I roll my eyes. “Cutting your hair does not change who you are in your heart. And, yes, you are very beautiful. No need to worry about that, but it is still brittle around your face,” I add, hoping he can’t tell that admitting he is beautiful brings heat to my cheeks. “Do you want me to cut it shorter?”
He cringes but nods, and I take my knife to it, carefully trimming the worst of the burned parts off. “What baffles me,” Golmarr says, peering up at me as I work, “is how my hair is so burned if the rest of me isn’t.” He pats his chest. “And my clothes. How am I not charred nearly to…death?” Reaching up, he wraps his hand around my wrist, stopping the knife, and stands. “Sorrowlynn?”
I gulp. “Yes?”
With his hand still around my wrist, he narrows his eyes. “You said that before you killed the fire dragon, I was too injured to get out of the cave. Even with help. How injured was I? What exactly did the fire dragon do to me?”
“He flew at you. Do you remember that?”
Golmarr nods. “You screamed a warning. When I turned, the beast was nearly upon me.”
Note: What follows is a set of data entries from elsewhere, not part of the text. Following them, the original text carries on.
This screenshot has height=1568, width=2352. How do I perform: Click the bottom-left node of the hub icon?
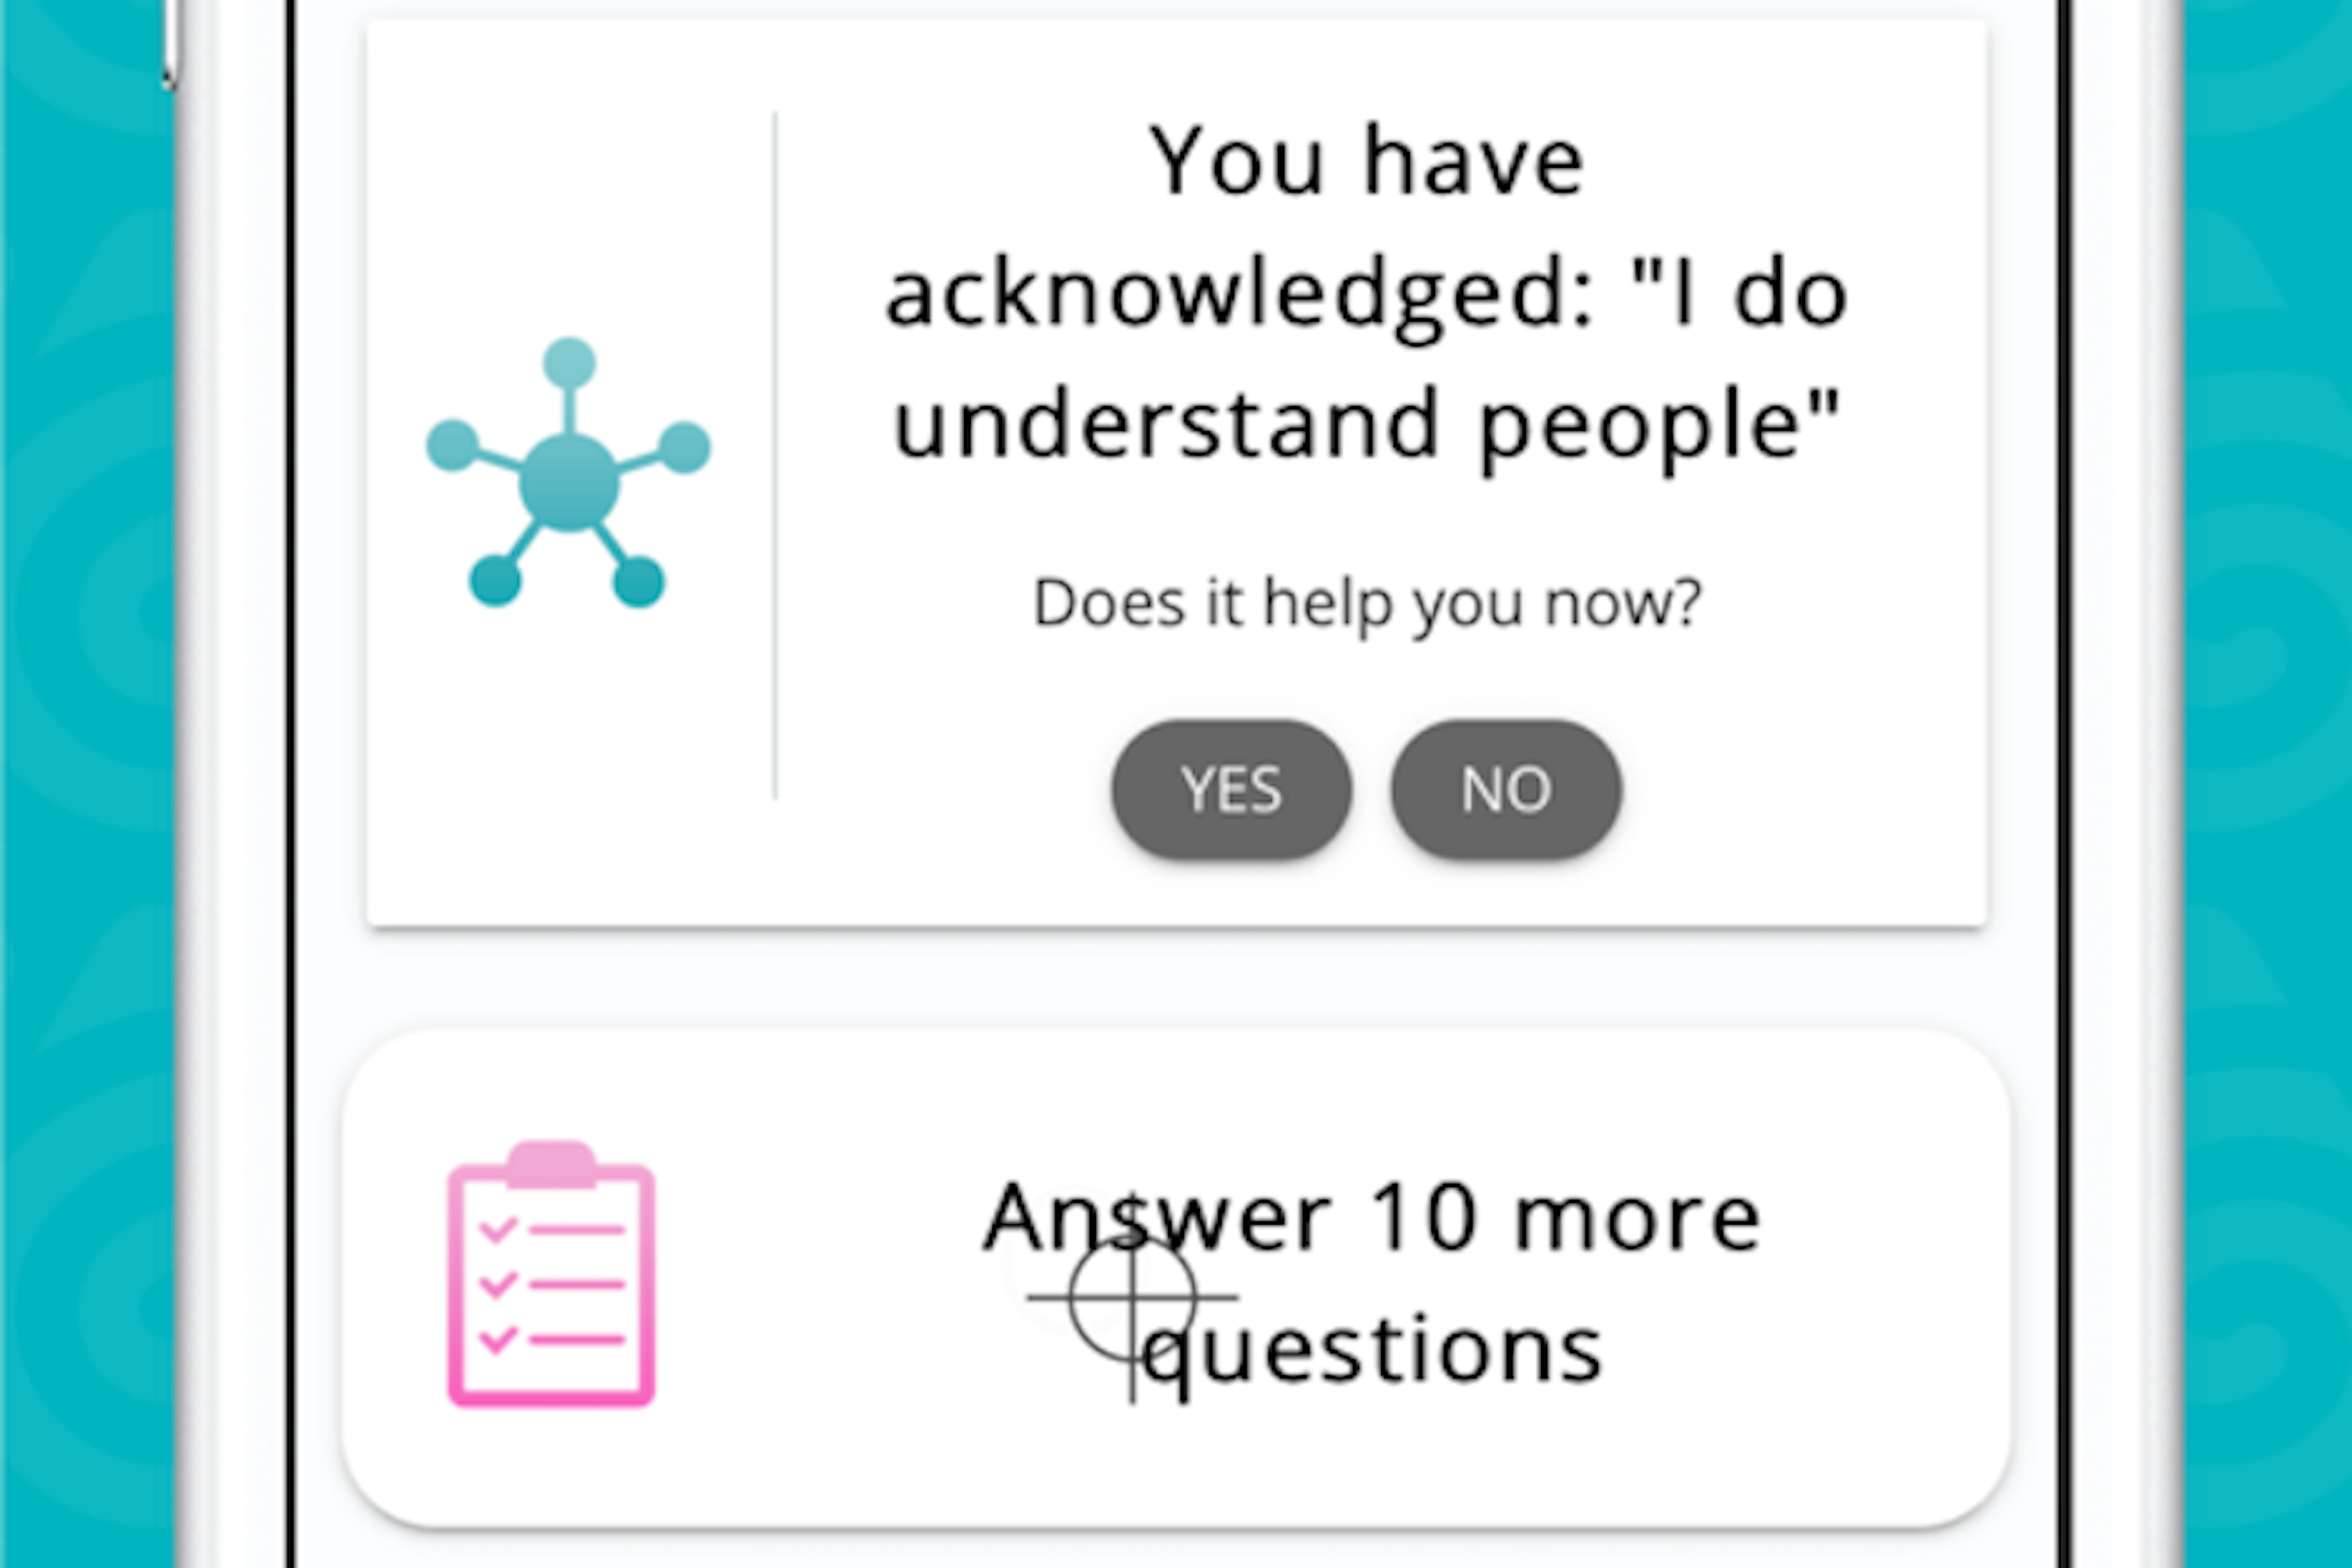pyautogui.click(x=497, y=580)
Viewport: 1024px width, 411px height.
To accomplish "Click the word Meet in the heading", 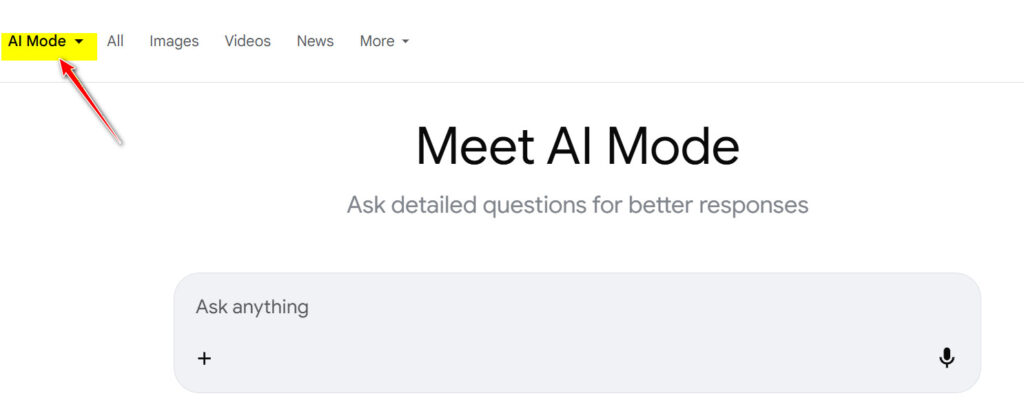I will (474, 147).
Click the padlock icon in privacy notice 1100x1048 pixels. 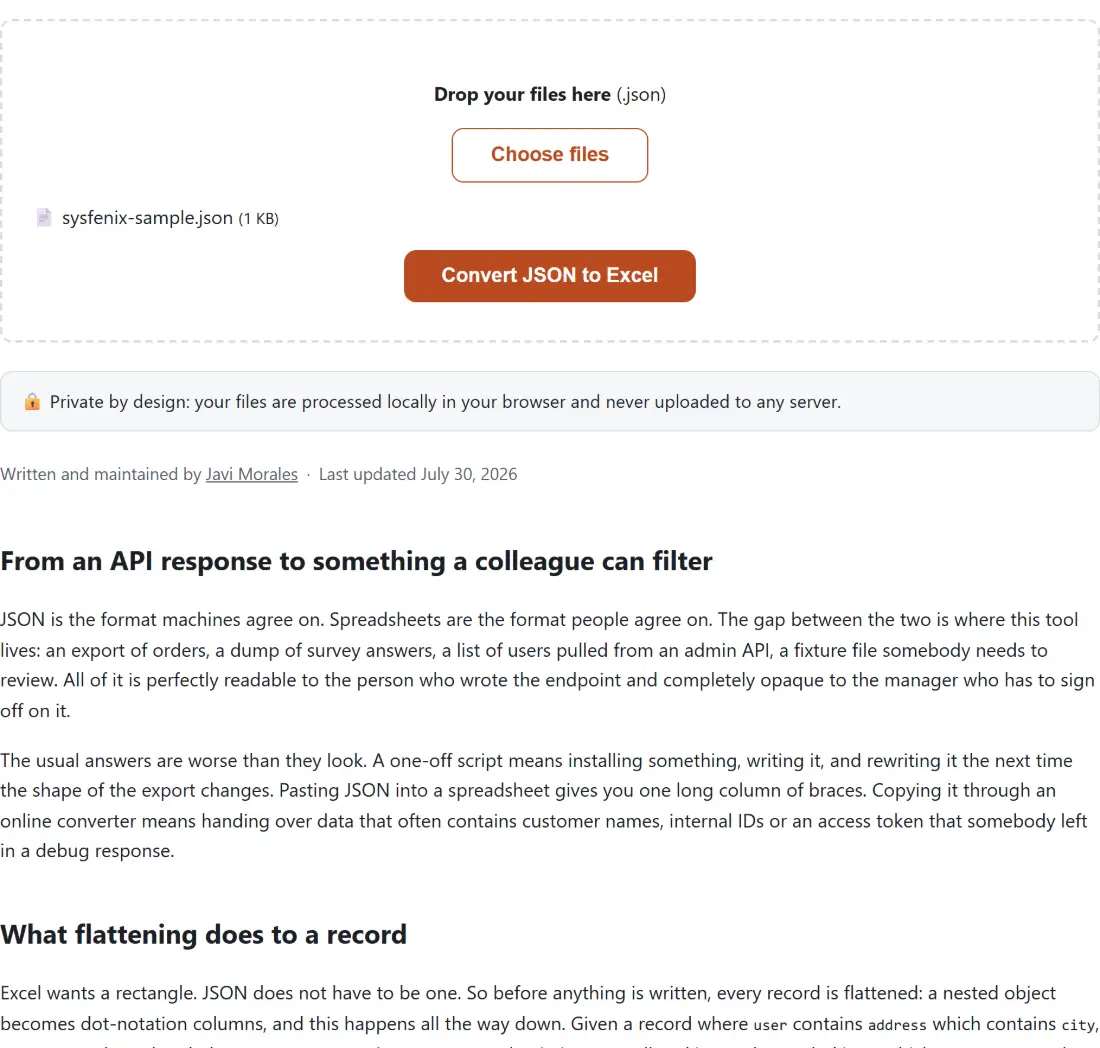point(32,402)
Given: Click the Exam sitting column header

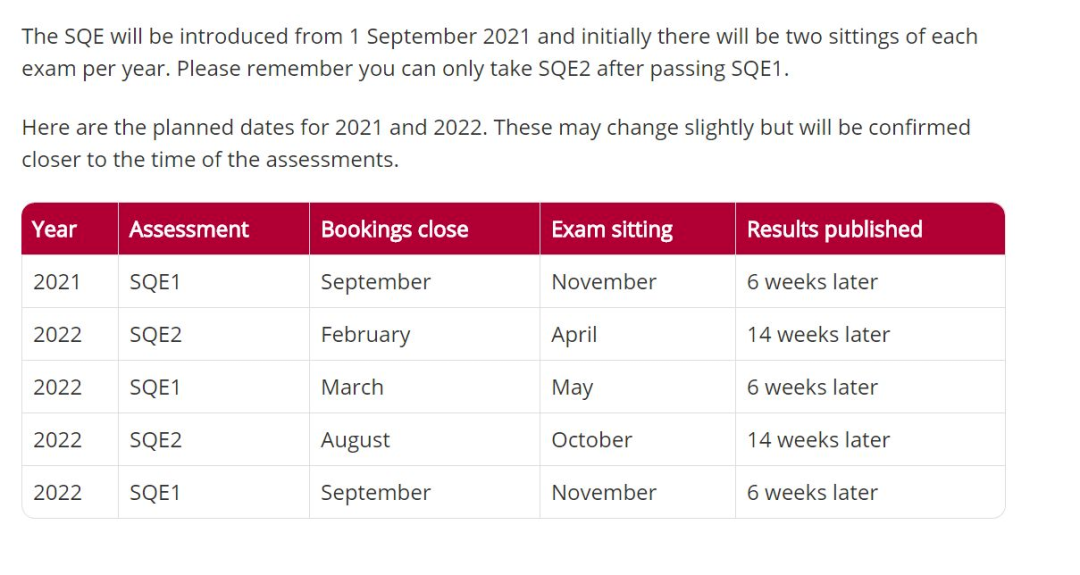Looking at the screenshot, I should coord(612,229).
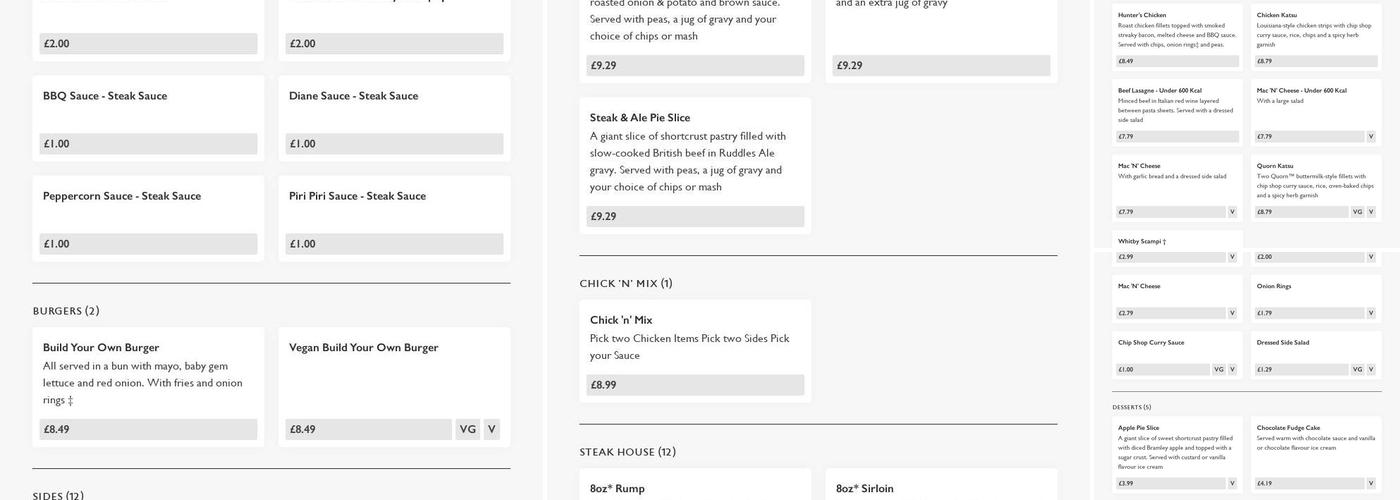Click the V badge on Dressed Side Salad

pyautogui.click(x=1371, y=369)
“Do you recall anything after that?”
His brow furrows. “I remember a burst of light, and then I woke up and the fire dragon was dead.”
“Did the burst of light hurt?”
Golmarr shakes his head, and his short hair swishes around his ears. “I don’t remember it hurting. What was the light?”
“He blew fire on you, and you started burning. I put it out before it killed you.”
“You put it out? How?”
“By lying on top of you,” I admit, even though it sounds horribly scandalous. “I was wet from the lake. It was the fastest way to smother the flames.”
His hand tightens on my wrist. “That was really brave. So, how injured was I? I have heard if you inhale dragon fire, you cook from the inside out.”
“Your chest was covered with blisters, and you could hardly breathe.”
He studies me with narrowed eyes and takes a deep breath of air. “If I was burned with dragon fire so badly that I can’t remember it, then how was I healed? How did I wake up without a single burn? How am I able to breathe so well?” He touches his cheek. “And how did this go away?” I don’t answer. “I assumed the dragon healed me like he healed you, but he didn’t, did he?”
I shrug and stare at the ground between our feet, and try to pull my wrist from his hand, but he won’t let go.
“You healed me.” It is a stated fact. When I don’t deny it, he puts his free hand beneath my chin and tips my head up, forcing me to look at him. “Did you truly heal me?” he whispers.
“Yes,” I admit.
“Thank you.” He pulls me against him and holds my head to his shoulder. “Thank you.” The sun shines down on us and warms my hair, and I slowly sink into Golmarr and press my hands against his back. My eyes slip shut, and the thump of his heart matches mine, and I imagine our blood is pumping in perfect unison. He puts his palm over my ear, so his fingers are splayed in my hair, and I feel his lips on my forehead, and the sun seems to shine so bright against my eyelids I wonder if I am on fire. He leaves his lips there, and every time he exhales, his breath washes over my face and I breathe it in.
Memories of hundreds of other people’s kisses fill my mind, and it is almost like I have experienced every single one of them. But I haven’t. The urge to grab Golmarr’s face, to tangle my hands in his chin-length hair and kiss him, makes my mouth water. I grip my hands tight behind his back and force them to stay still. I am a Faodarian princess. For me to initiate a kiss would be shameful—men are the ones who are supposed to do that. I think of the lace bloomers meant for my wedding night, which now hang below the level of my skirt, and giggle. I am shameful and scandalous and immodest and everything else I have been taught my whole life not to be. And I wish Golmarr would angle my face up and kiss me.
Golmarr releases me, and my hopes for a kiss are dashed. “Why are you laughing?” he asks, a touch of a smile on his mouth.
I look down at my clothing: the bloomers, the skirt that is more than halfway up my thighs—even my voluminous once-white shirt is missing the top two buttons. “I was just thinking how improper it would be for me to kiss you, but I think I have already crossed the line from improper to disgraceful.”
One of Golmarr’s eyebrows slowly rises, and he takes a long, slow look at my legs before meeting my eyes. “You were thinking about kissing me?”
I swallow and nod.
He leans in to me, so close that I feel his every exhaled breath on my face. “One of these days, you should give it a try,” he whispers. “Probably sooner than later.” He freezes there, his lips so close to mine that all I would have to do to kiss him is pucker. His lips thin and quiver, like he is fighting the urge to smile, and then he throws his head back and laughs. “I swear, Sorrowlynn of Faodara, you have more self-control than any woman I have ever known, and you are teaching me things I never knew I didn’t know.”